When I glanced from my pages, Jack was staring at me. His face, that endearing face, his sleepy eyes hooded.

“What is it?” I asked, knowing the curtain that fell over his dark eyes when something bothered him. No more could he hide from me than I from him.

“Now that I’m settled into Cambridge and have more free time, I’m dry as a bone. I have no more ideas, Joy. What if I’m done?” He leaned back in his chair and crossed one leg over the other. “Really bloody done?”

“What are you talking about?”

Jack rose and strolled across the room, his hand out as if seeming to miss his walking stick. He stood in front of the window, pulling aside the blackout curtain and pressing his palm against the window. “Maybe it’s over for me. My writing, that is.”

I stood to walk to him. “Even if that were true, which I doubt it is, your body of work is so profound already.”

“That isn’t the point and you know it. If I have nothing left, what is there of me for God to work through? There must always be more until there isn’t.”

“Let’s brainstorm. Let’s throw out the ideas you love the most. I know you’re not dry.” I settled back into my own chair. “Is there anything you’ve started and put away?”

“Of course there is, but I put it away because it didn’t work.”

“Sometimes things need time to grow in the soil of the imagination, to percolate in the unconscious, to unfold without our dirty hands all over them.”

He smiled at me. “Yes.” Then he walked to the side table where he kept the liquor on the bottom shelf. He chose a decanter of whiskey and poured two glasses and motioned for me to sit opposite him at the game table.

Did he notice my new haircut or new pearl earrings or the way I did my very best to make him see me as a woman? No. Instead he stared at me with an intensity that told me he wanted only to solve his dry spell, and I was the possible source of water.

I sat across from him. “Is there anything you’ve abandoned that you might want to pick up again?”
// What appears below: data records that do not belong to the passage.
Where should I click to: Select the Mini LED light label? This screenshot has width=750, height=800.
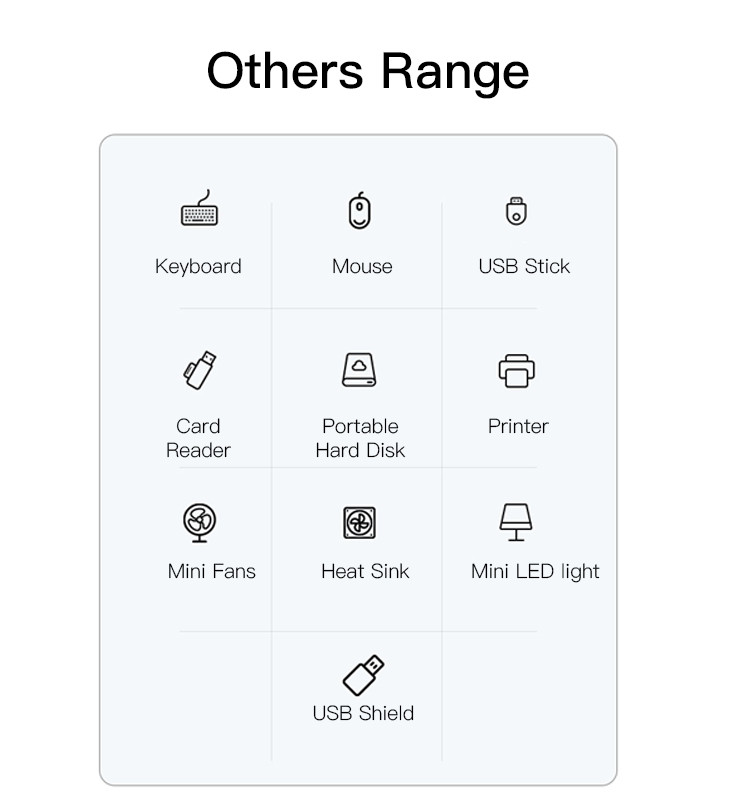click(535, 572)
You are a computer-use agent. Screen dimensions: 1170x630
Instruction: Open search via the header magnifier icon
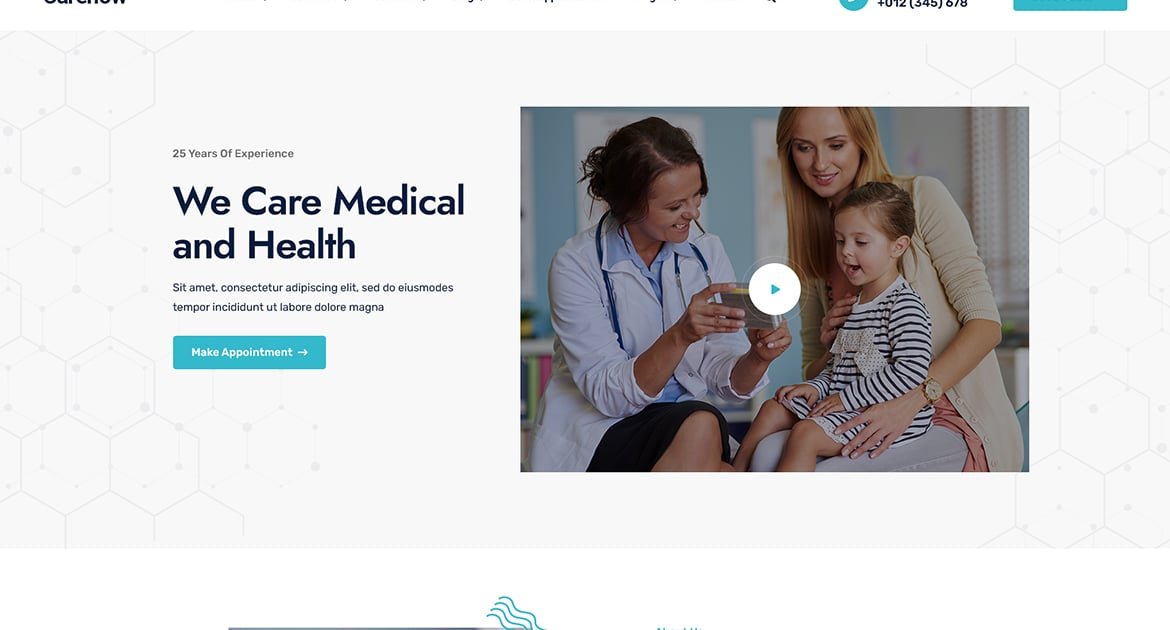tap(771, 1)
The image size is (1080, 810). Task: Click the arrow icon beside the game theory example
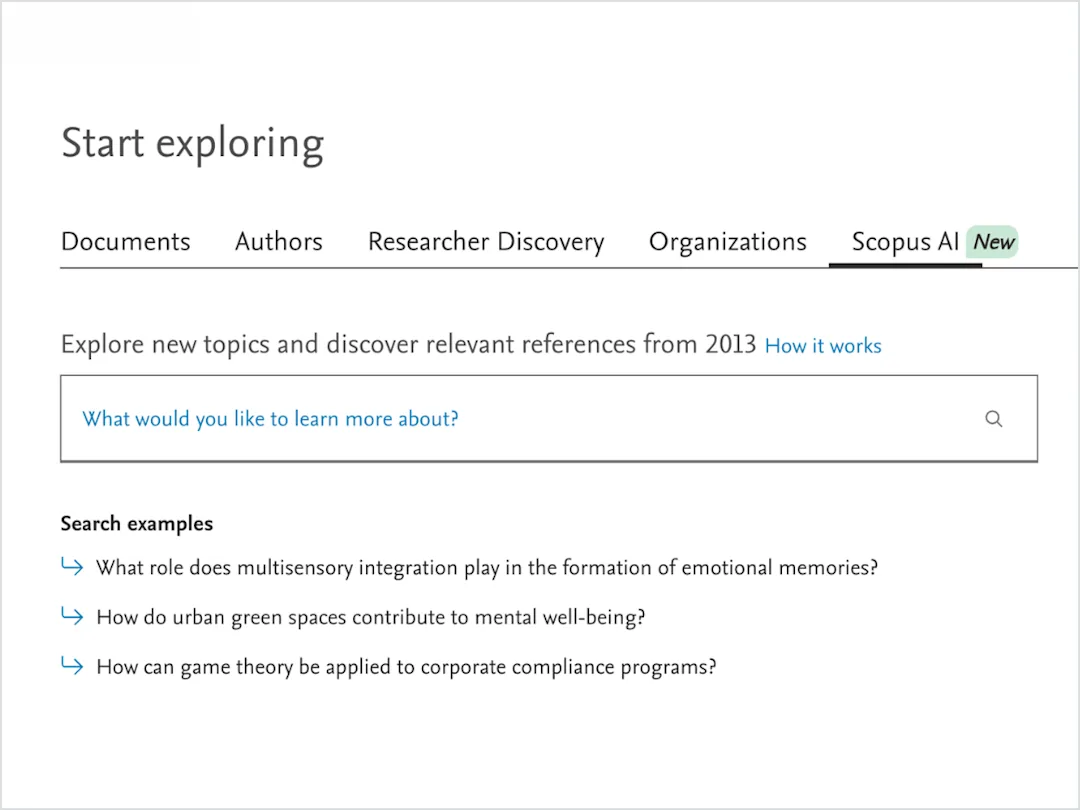(71, 666)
“One of my very first short stories rests unfinished. ‘Light,’ I had called it.”

“Well then, what of that?”

“I don’t believe I have the heart for it as of yet.”

“Then let’s go here—what fascinated you the most as a child?” I asked, already knowing the answer and wanting to guide him to deep water.

March winds howled outside. A storm was on its way, but neither of us mentioned it.

“Myth,” he answered. “I could write another allegory like Screwtape or Pilgrim. Or another children’s book, but those seem to have run their course.”

“And what myth do you think of the most when you think of myth at all?” I asked.

“Cupid and Psyche,” he said without hesitation.

“Well then . . .”

“I’ve already tried that.” He sat in a posture of defeat, lit a cigarette as if the conversation were over.

“You give up that easily, my lad?”

He didn’t laugh, but a smile eased slowly from the corner of his lips. “I wrote a play about this myth, also tried prose, a ballade, couplets. I’ve approached it from every angle, but still I think of it often.” He poured another whiskey in his glass, sipped it. “I’ve even dreamt of the sisters.”

Cupid and Psyche: it was a myth about the most beautiful of three sisters, Psyche, who was sacrificed to the gods, her older sisters complicit, only to be rescued by the winds and then discovered by Cupid—a love story at its finest. But when Psyche disobeyed Cupid and looked directly at him in the night, she was cast out to the forest, and then sent by Venus to fulfill impossible tasks. When Psyche finished the tasks with the help of the river god and magic ants, she was reunited with her true love. I knew the myth well—it was one of my childhood favorites, complicated and chock-full of envious gods, jealousy, true love, and mystical rivers.